In the first phase of the game, both players take their five 'ships' of varying sizes and place them on the horizontal grid. After that, one after the other, the players take turns calling out 'shots' by the grid coordinates.

The coordinates are alphabetical on one axis, and numerical on the other. A shot to C5 for instance is the third position across and the fifth one down.

If the shot hits a ship, the defending player has to say 'it is a hit'. The calling player puts a red peg in the vertical grid to mark the spot. Otherwise, just so they don't call the same spot again, a white peg is used.

The game continues until one player has sunk all of the other players 'ships'. It is a race between who sinks who's fleet first.

The big strategy of the game is to find ways to 'hide' the ships.

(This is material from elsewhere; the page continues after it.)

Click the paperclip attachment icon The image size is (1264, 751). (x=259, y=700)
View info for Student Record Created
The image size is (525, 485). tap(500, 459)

For instance, lining them up against each other, so it is hard to see where one starts and one ends. Sometimes hiding them on the outskirts of the grid is great, sometimes not. Once the game gets going, it becomes a contest between the two players as to who figures out all of the other locations first.

Mostly, the game ends long before all of the pegs have been entered into the board. From my rather random and fuzzy memory, I'd say usually around two thirds of the board was full at the end. Sometimes more, sometimes less.

OBSERVATIONS

What does this have to do with testing?

Well, interestingly enough, testing is kinda like playing half a game of Battleship against the code. You can see all of the functionality in the system as a giant grid, a vast sea that contains a number of hidden bugs.

The tester's job is to place tests (pegs) at various points in the grid to see if there is a bug there or not. Each test -- or part of the test -- acts as a little peg that reveals a possible bug. For a test suite, one after another, the testers keep adding pegs until all of the the testing is complete.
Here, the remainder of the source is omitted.